→ Task instructions: Could you set down the records below exactly as they are, with no pictures?

→ Provided data:
▬▬▬▬▬▬▬▬▬▬

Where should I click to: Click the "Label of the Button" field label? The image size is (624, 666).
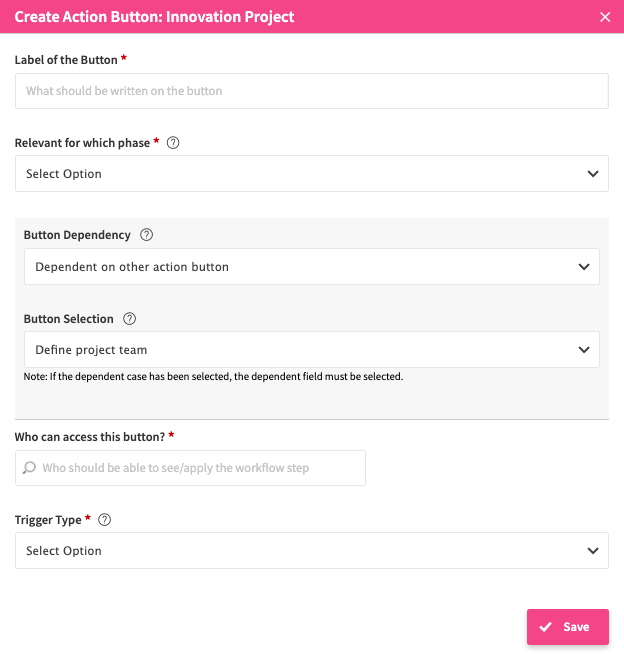(x=66, y=60)
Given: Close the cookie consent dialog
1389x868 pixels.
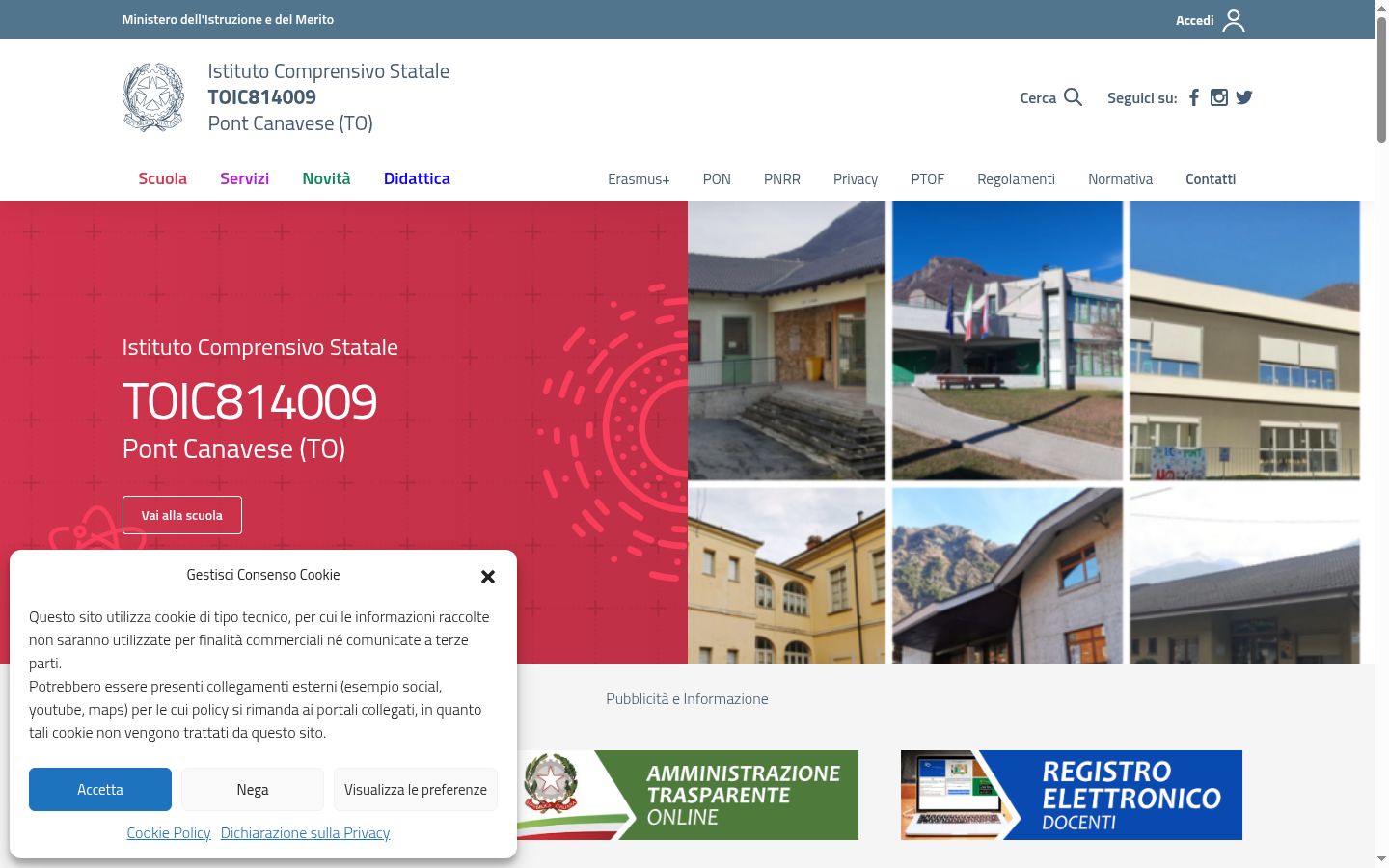Looking at the screenshot, I should pos(488,576).
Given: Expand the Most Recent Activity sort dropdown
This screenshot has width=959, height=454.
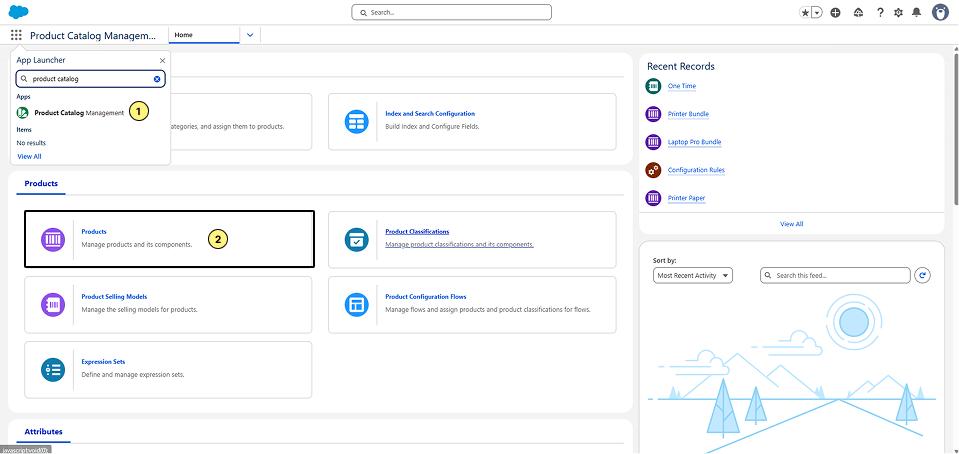Looking at the screenshot, I should (x=693, y=275).
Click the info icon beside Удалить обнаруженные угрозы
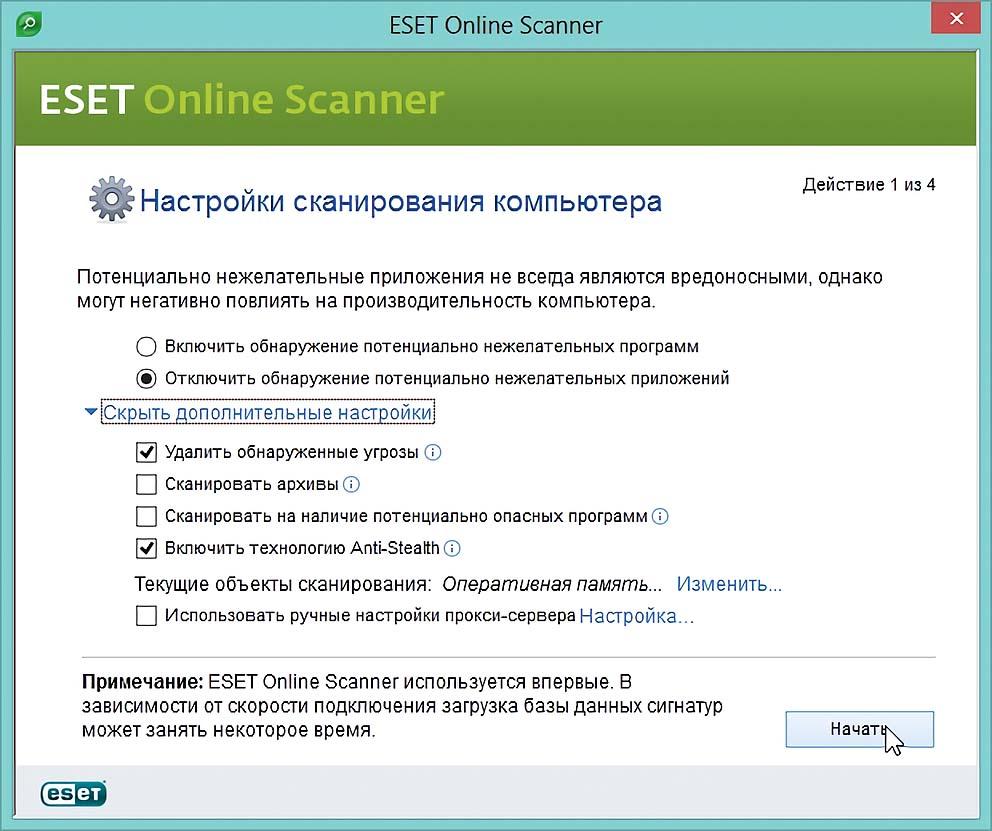Viewport: 992px width, 831px height. (433, 452)
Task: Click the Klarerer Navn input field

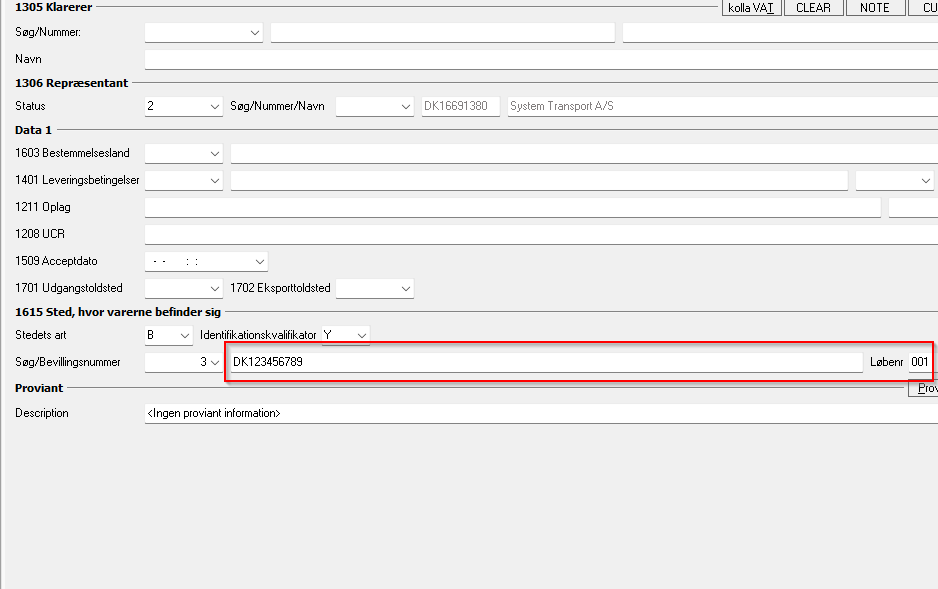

▬▬▬▬▬▬▬▬▬▬

→ Finished exercise:
Where should I click to: Click the "Label of the Button" field label? The image size is (624, 666).
(x=66, y=60)
Given: Close the cookie consent dialog
1389x868 pixels.
Looking at the screenshot, I should pos(488,576).
Given: Expand the Most Recent Activity sort dropdown
This screenshot has width=959, height=454.
Looking at the screenshot, I should (x=693, y=275).
Click the info icon beside Удалить обнаруженные угрозы
Viewport: 992px width, 831px height. (433, 452)
Task: Click the Klarerer Navn input field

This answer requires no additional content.